Events — category bond, severity info / warning / critical. Path-up / path-down transitions fire as info / warning; bond-idle (no alive paths) fires as critical.

  • hold_ms — tune to the worst path’s expected RTT × 2 plus a margin for jitter. Too low and gaps_lost climbs from late arrivals; too high and end-to-end latency grows.
  • nack_delay_ms — comparable to the median path RTT. Lower retries faster; higher gives natural reordering a chance.
  • retransmit_capacity — must exceed send_rate_pps × max_nack_round_trip_seconds. At 10 kpps and a worst-case 500 ms NACK round-trip that’s ≥ 5000. The 8192 default is fine for typical broadcast bitrates.
  • keepalive_ms — faster keepalives detect dead paths sooner but consume more bandwidth. 200 ms is a reasonable default.
  • Scheduler choicemedia_aware is the right default for video flows carried over MPEG-TS. Use round_robin for bonded non-video data (e.g. bulk file transfers) where IDR detection is a no-op.
  • SRT paths are deferred. UDP / QUIC / RIST are supported today; SRT as a per-leg transport (with libsrt’s own ARQ and encryption per-path) is planned but not yet shipped.
  • No congestion control at the bond layer. The bond layer does not probe or back off on path saturation.
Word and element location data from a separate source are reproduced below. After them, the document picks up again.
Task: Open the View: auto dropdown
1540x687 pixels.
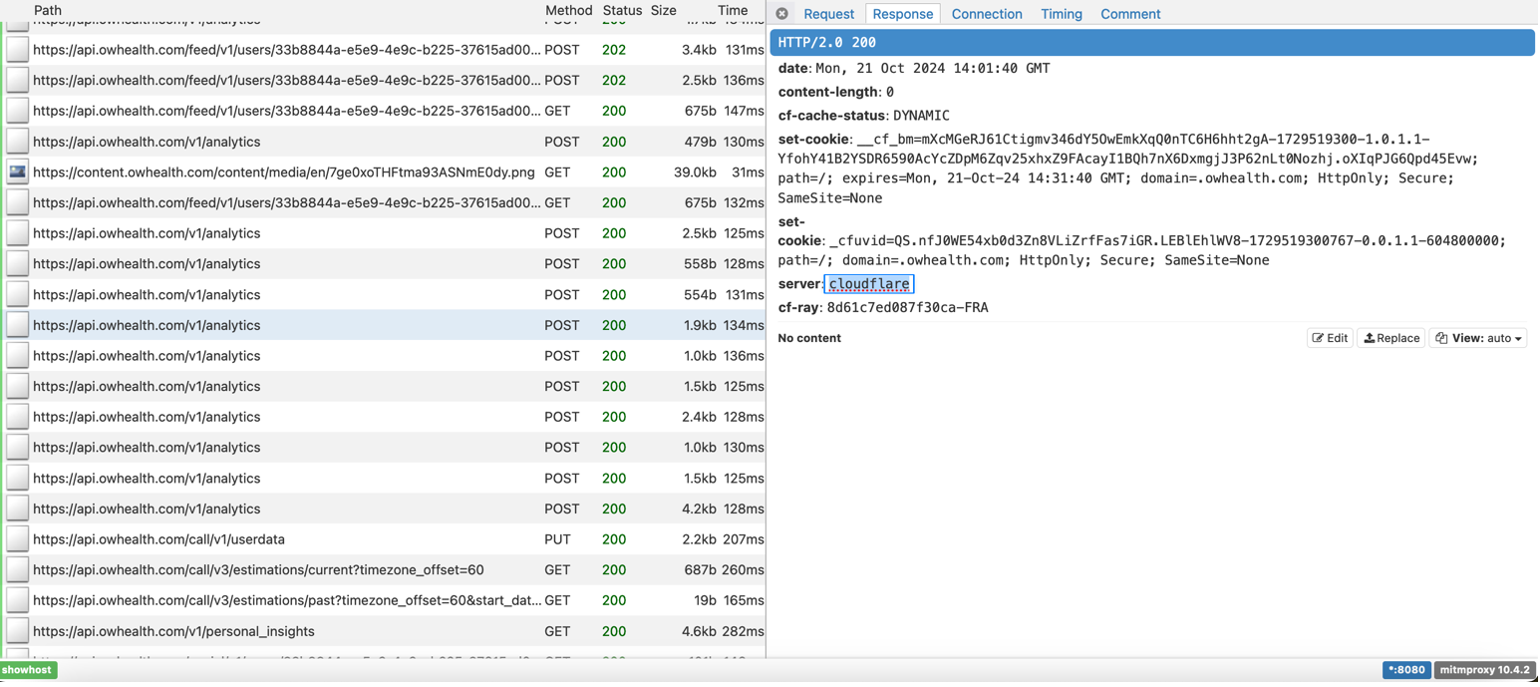Action: tap(1480, 338)
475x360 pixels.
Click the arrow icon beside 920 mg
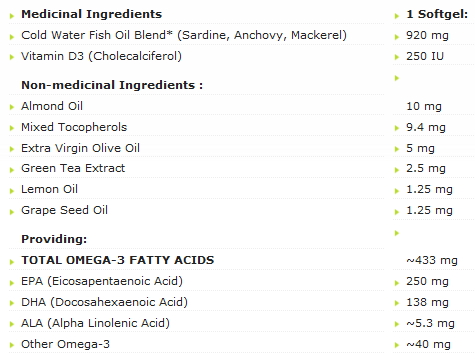coord(397,37)
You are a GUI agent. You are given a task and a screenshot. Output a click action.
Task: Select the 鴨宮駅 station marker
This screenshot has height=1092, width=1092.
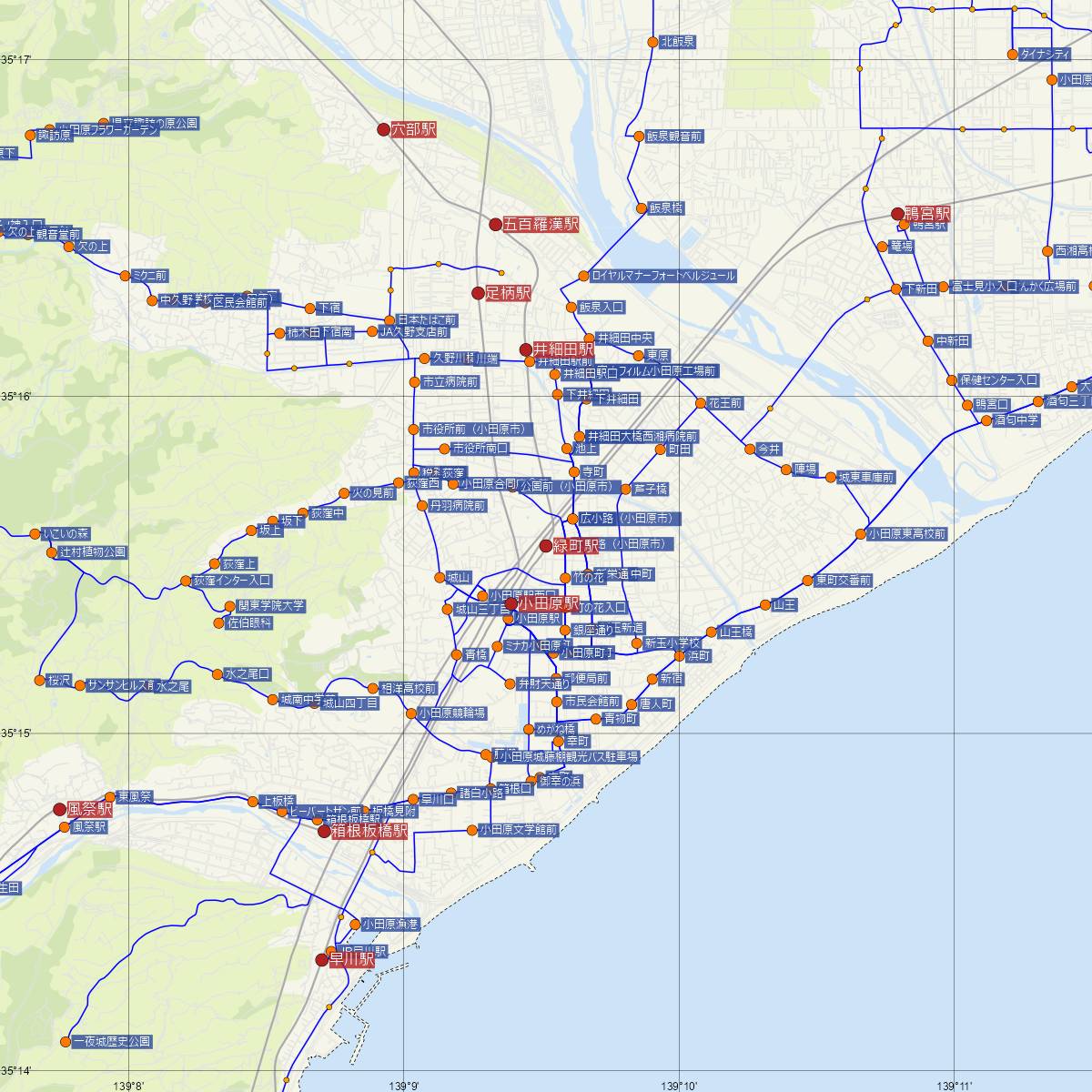pos(897,215)
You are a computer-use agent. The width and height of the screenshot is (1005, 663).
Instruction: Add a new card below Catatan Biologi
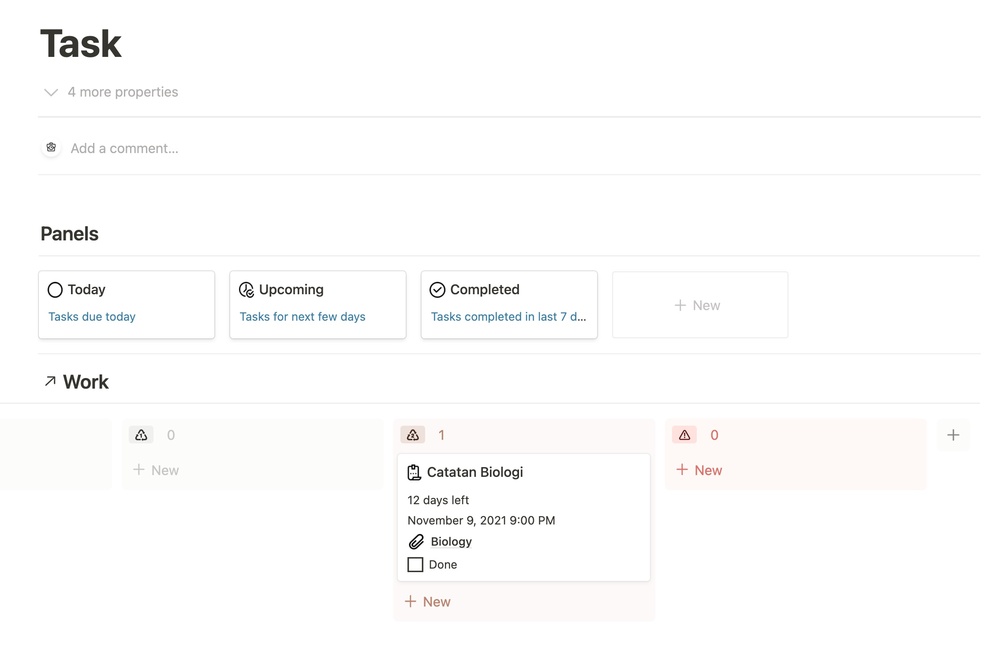click(427, 602)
Use scheduler weight_hint to shape a known bandwidth ceiling, or rely on path-layer congestion control where available (QUIC, RIST).
  • Confidentiality is per-path. QUIC legs are TLS-encrypted; UDP and RIST legs are plaintext. Wrap an already-encrypted inner protocol (SRT-encrypted TS) if you can’t run QUIC for every leg.
  • Topology view shows aggregate state only. The Node Detail page has full per-path tables; the topology view only shows up / degraded / idle.